Analis menilai, berlanjutnya pelemahan ekspor Malaysia serta menguatnya dolar AS, mungkin akan mendorong mata uang Negeri Jiran itu melewati level tersebut.

Data yang dihimpun Bloomberg menunjukkan, ringgit Malaysia hanya berjarak sekitar 2% dari angka 4,885 per dolar AS. Ini merupakan posisi terakhir yang terlihat pada tahun 1998, ketika krisis keuangan Asia menghancurkan mata uang kawasan.


Sepanjang 2024, Ringgit telah melemah hampir 4% terhadap mata uang AS.

Jika berhadapan dengan dolar Singapura, nilainya melemah sekitar 2% pada tahun 2024, setelah sebelumnya melemah 6% pada tahun 2023. 

Dolar Singapura diperdagangkan pada level RM 3,555 pada 19 Februari.

“Ada risiko bahwa ringgit akan mencapai titik terendah baru sepanjang masa,” kata Khoon Goh, kepala penelitian Asia di Australia dan New Zealand Banking Group (ANZ).

Dia menambahkan, “Ekspor belum pulih, tidak seperti perekonomian negara-negara Asia lainnya, dan pertumbuhan ekonomi mungkin masih lesu.”

Baca Juga: Malaysia dan Singapura Sepakati Kerja Sama Bangun KEK di Johor

Perekonomian Tiongkok yang terpuruk berdampak buruk pada ekspor negara Asia Tenggara tersebut, yang mengalami penurunan selama 10 bulan berturut-turut pada bulan Desember.

Menurut Bloomberg Intelligence, Meskipun Malaysia masih mengalami surplus transaksi berjalan, rasionya terhadap produk domestik bruto telah turun mendekati level terendah dalam 20 tahun, sehingga membatasi dukungan terhadap mata uang tersebut.

Data perdagangan untuk bulan Januari akan dirilis pada 20 Februari.

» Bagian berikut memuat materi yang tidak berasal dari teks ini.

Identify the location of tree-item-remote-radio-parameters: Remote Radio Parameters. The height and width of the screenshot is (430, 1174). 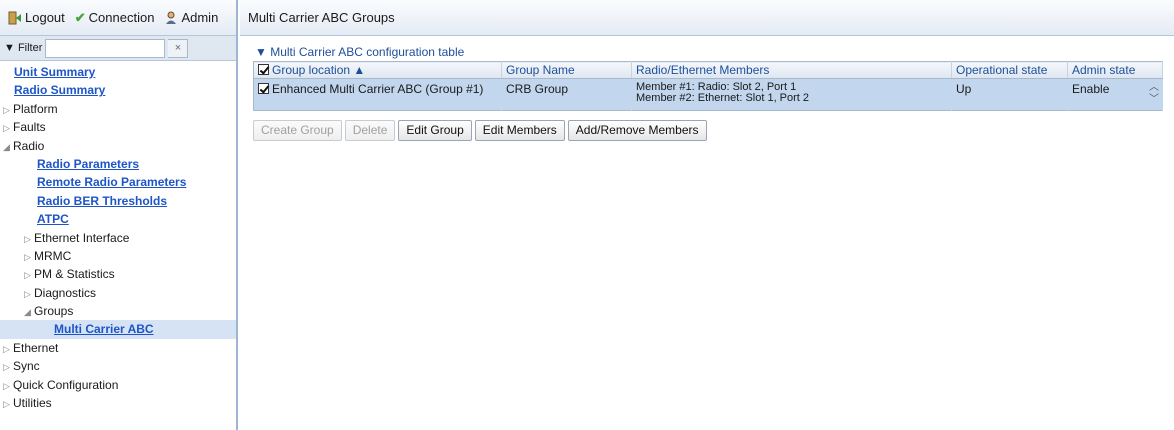
(118, 182).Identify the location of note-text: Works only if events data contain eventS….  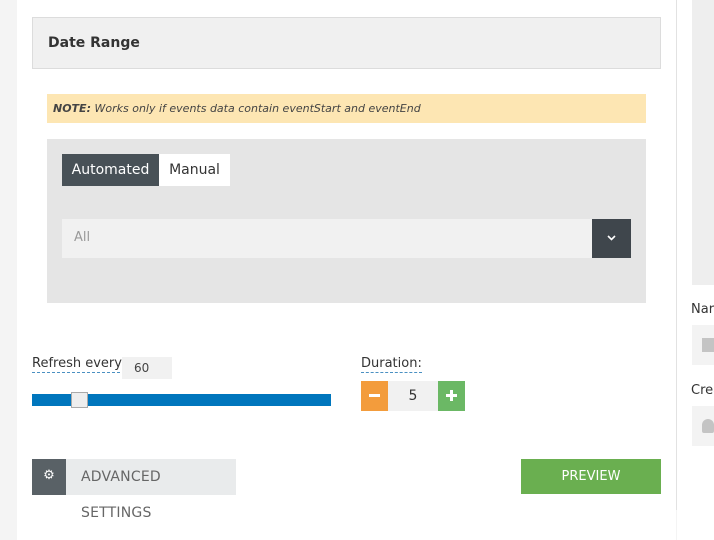
(256, 108). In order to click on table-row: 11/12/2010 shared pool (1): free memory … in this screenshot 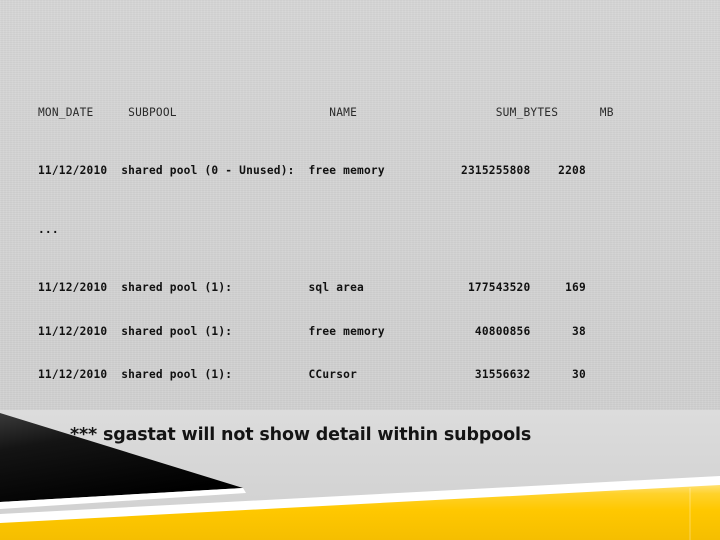, I will do `click(312, 331)`.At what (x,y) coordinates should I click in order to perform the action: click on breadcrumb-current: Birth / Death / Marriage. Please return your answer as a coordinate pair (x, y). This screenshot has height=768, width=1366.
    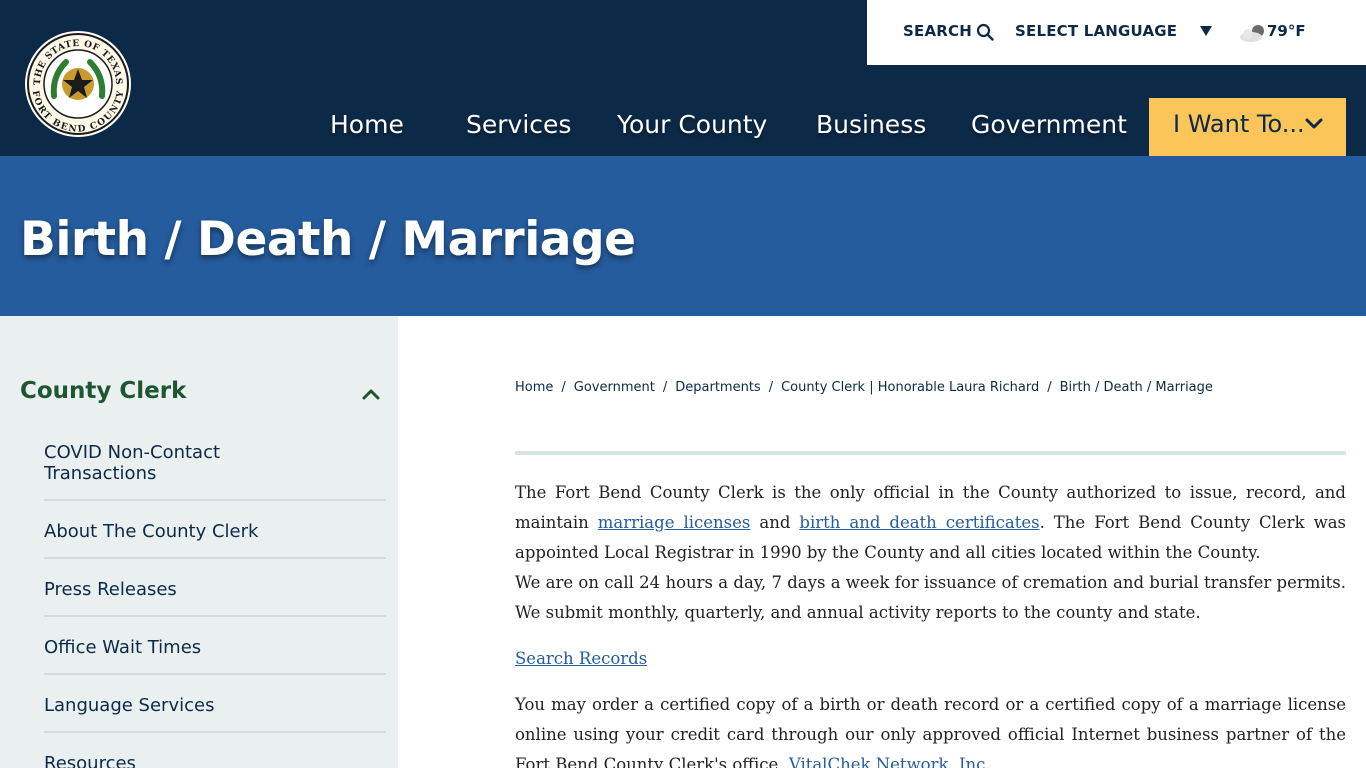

Meski demikian, Goh memperkirakan ringgit akan menguat pada akhir tahun 2024 seiring dengan meningkatnya momentum pertumbuhan ekonomi Malaysia.

Baca Juga: Para Menteri Luar Negeri ASEAN Cemas Atas Ketegangan di Laut China Selatan

ANZ melihat mata uang tersebut bakal pulih ke level RM 4,45 per dolar AS di akhir tahun mendatang.